Extracted records:
──────────────────────────────
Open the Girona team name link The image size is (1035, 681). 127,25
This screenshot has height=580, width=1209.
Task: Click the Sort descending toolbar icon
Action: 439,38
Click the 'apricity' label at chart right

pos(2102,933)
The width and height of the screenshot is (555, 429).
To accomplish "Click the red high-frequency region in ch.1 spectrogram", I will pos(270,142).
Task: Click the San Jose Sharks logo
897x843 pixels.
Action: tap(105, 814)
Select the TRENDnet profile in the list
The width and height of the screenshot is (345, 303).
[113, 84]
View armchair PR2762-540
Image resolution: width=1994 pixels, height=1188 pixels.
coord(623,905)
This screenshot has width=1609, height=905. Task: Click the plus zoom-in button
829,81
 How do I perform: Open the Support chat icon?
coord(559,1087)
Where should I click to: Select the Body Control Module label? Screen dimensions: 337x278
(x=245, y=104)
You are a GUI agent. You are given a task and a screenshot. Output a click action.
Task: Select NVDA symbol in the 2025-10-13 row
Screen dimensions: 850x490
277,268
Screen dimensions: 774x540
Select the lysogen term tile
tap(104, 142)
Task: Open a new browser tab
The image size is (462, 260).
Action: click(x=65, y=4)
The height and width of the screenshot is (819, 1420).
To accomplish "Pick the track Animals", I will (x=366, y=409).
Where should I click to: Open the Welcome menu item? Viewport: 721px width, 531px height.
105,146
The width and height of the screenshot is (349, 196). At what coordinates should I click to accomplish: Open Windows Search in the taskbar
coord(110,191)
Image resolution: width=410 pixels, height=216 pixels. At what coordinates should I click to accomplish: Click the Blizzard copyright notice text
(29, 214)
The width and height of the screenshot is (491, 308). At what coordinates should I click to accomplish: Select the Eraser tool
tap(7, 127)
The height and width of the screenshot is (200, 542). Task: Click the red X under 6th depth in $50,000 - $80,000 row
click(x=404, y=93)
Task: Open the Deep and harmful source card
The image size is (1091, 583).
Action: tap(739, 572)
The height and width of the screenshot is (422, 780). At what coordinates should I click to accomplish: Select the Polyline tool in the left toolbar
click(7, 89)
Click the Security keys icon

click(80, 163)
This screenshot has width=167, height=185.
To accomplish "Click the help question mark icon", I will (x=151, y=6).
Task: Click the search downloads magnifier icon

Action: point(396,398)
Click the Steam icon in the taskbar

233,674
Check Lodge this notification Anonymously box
──────────────────────────────
# WHAT TO DO
Revise the material so that "taskbar" reads "dock" wherever it appears, with no other changes.

# ANSWER TO THE PROBLEM
Open the Girona team name link The image size is (1035, 681). 127,25
This screenshot has height=580, width=1209.
Task: Click the Sort descending toolbar icon
Action: 439,38
Click the 'apricity' label at chart right

pos(2102,933)
The width and height of the screenshot is (555, 429).
To accomplish "Click the red high-frequency region in ch.1 spectrogram", I will pos(270,142).
Task: Click the San Jose Sharks logo
897x843 pixels.
Action: tap(105, 814)
Select the TRENDnet profile in the list
The width and height of the screenshot is (345, 303).
[113, 84]
View armchair PR2762-540
Image resolution: width=1994 pixels, height=1188 pixels.
coord(623,905)
This screenshot has width=1609, height=905. Task: Click the plus zoom-in button
829,81
 How do I perform: Open the Support chat icon?
coord(559,1087)
Where should I click to: Select the Body Control Module label? Screen dimensions: 337x278
(x=245, y=104)
You are a GUI agent. You are given a task and a screenshot. Output a click action.
Task: Select NVDA symbol in the 2025-10-13 row
Screen dimensions: 850x490
277,268
Screen dimensions: 774x540
Select the lysogen term tile
tap(104, 142)
Task: Open a new browser tab
The image size is (462, 260).
Action: click(x=65, y=4)
The height and width of the screenshot is (819, 1420).
To accomplish "Pick the track Animals", I will (x=366, y=409).
Where should I click to: Open the Welcome menu item? Viewport: 721px width, 531px height.
105,146
The width and height of the screenshot is (349, 196). At what coordinates should I click to accomplish: Open Windows Search in the dock
coord(110,191)
Image resolution: width=410 pixels, height=216 pixels. At what coordinates should I click to accomplish: Click the Blizzard copyright notice text
(29, 214)
The width and height of the screenshot is (491, 308). At what coordinates should I click to accomplish: Select the Eraser tool
tap(7, 127)
The height and width of the screenshot is (200, 542). Task: Click the red X under 6th depth in $50,000 - $80,000 row
click(x=404, y=93)
Task: Open the Deep and harmful source card
The image size is (1091, 583).
Action: tap(739, 572)
The height and width of the screenshot is (422, 780). At what coordinates should I click to accomplish: Select the Polyline tool in the left toolbar
click(7, 89)
Click the Security keys icon

click(80, 163)
This screenshot has width=167, height=185.
To accomplish "Click the help question mark icon", I will (x=151, y=6).
Task: Click the search downloads magnifier icon

Action: point(396,398)
Click the Steam icon in the dock

233,674
Check Lodge this notification Anonymously box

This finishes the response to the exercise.